In this environment, said PPRO, security should always be a “multi-step” process, which could, for example, include a behavioral recognition technology alongside encryption.

Late payments present another challenge to merchants, one that has been in part addressed by legislation, such as the “Late Payments Directive” adopted by the European Union, which levies fees on those who do not pay up or deliver goods on time. The rise of e-invoicing can also act as a salve, said PPRO – and if cash flow is adversely and continuously affected, collection efforts can of course be outsourced.

Looking a bit deeper at eCommerce, PPRO stated that Internet fraud is of course slated to rise beyond card payments and within the two aforementioned movements toward identity theft and account theft. But there can also be incidences of other, perhaps lesser known, classifications, stretching across “friendly fraud,” wherein goods are paid for — but then the claims come that account details were stolen. Fraud types, stated the reported, can be as varied as the channels through which they are conducted.

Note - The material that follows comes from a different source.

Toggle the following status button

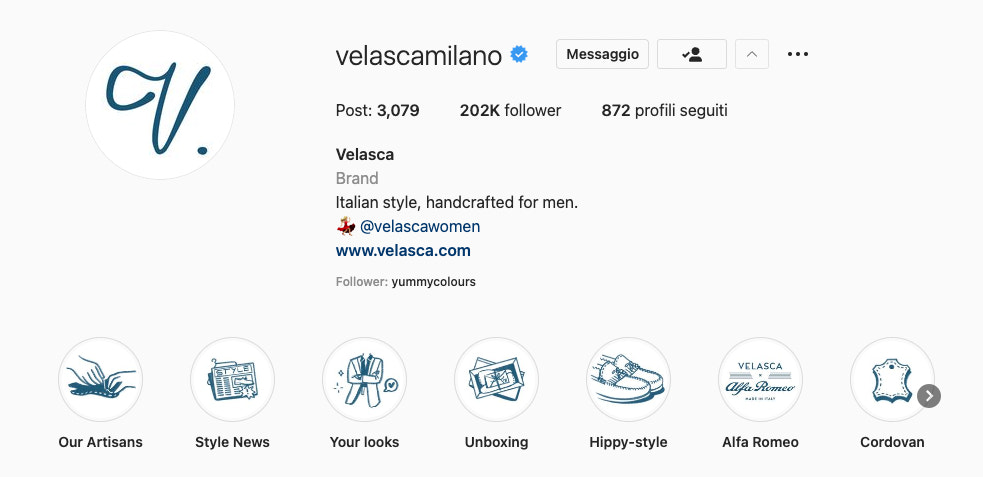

As a result of all these possible pitfalls, PPRO recommended that when choosing an eCommerce platform, merchants consider security, in addition to cost and performance, and, for example, two-factor authentication. Merchants should also take care to meet (or exceed) security standards such as PCI DSS. Knowing the behavioral patterns, payment types favored and used by customers can also be an effective form of risk management, stated PPRO.